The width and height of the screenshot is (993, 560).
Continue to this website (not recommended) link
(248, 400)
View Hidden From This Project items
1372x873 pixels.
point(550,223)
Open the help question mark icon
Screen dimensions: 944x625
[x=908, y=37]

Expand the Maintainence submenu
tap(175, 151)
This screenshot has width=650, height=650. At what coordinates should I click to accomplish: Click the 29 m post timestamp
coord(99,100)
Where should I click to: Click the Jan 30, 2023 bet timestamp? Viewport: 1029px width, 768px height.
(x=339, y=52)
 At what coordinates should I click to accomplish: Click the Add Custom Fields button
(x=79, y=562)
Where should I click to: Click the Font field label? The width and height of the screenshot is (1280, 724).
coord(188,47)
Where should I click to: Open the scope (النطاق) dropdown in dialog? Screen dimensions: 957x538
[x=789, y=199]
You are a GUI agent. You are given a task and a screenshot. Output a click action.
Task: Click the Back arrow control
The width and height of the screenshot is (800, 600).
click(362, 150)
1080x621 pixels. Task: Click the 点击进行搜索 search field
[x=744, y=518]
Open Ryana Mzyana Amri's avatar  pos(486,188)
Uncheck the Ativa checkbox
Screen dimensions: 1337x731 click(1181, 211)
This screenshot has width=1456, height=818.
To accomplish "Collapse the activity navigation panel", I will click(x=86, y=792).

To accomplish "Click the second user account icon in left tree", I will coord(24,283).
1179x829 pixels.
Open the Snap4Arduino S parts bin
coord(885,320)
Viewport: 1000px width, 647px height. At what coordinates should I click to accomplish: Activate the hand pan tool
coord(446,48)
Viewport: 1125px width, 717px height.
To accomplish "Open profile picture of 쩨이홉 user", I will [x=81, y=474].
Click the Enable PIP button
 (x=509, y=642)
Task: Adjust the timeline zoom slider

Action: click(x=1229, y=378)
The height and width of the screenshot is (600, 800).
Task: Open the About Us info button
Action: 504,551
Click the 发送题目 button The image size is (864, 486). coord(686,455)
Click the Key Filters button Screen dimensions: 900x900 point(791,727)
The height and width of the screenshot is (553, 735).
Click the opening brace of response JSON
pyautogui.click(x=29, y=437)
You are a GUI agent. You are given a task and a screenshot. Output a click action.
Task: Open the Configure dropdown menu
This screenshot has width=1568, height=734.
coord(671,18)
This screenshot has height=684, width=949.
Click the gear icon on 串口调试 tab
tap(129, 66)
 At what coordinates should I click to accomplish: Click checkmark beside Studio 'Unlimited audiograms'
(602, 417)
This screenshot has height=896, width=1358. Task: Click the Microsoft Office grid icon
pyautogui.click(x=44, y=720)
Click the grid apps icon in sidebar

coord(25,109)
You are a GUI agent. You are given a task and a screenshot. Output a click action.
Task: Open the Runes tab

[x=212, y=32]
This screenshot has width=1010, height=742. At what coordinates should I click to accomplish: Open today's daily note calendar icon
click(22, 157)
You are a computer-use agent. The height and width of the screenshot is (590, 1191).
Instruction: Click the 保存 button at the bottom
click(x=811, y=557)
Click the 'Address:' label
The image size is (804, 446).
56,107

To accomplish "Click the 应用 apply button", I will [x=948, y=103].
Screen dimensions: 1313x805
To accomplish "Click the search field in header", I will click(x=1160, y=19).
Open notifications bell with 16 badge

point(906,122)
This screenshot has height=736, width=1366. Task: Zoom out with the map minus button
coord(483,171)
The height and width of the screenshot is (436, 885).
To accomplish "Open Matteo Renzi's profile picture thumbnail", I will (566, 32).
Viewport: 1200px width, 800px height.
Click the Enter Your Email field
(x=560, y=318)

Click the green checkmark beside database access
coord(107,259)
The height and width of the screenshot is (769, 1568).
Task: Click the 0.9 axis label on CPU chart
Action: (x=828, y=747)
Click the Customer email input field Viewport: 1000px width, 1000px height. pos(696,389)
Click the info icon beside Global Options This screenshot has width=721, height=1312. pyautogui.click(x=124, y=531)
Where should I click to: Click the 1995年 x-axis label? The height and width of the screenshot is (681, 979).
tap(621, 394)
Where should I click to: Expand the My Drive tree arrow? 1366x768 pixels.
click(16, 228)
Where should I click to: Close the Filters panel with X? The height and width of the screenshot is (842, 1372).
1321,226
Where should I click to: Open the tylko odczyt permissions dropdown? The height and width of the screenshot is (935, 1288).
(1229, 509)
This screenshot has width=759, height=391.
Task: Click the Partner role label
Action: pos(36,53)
======
- **TASK TO CARRY OUT**: Exactly the lines from the one holding "Where should I click to: Open the tylko" through the end of the data are to be repeated, with both ends included.

- **TASK SOLUTION**:
Where should I click to: Open the tylko odczyt permissions dropdown? The height and width of the screenshot is (935, 1288).
(1229, 509)
This screenshot has width=759, height=391.
Task: Click the Partner role label
Action: pos(36,53)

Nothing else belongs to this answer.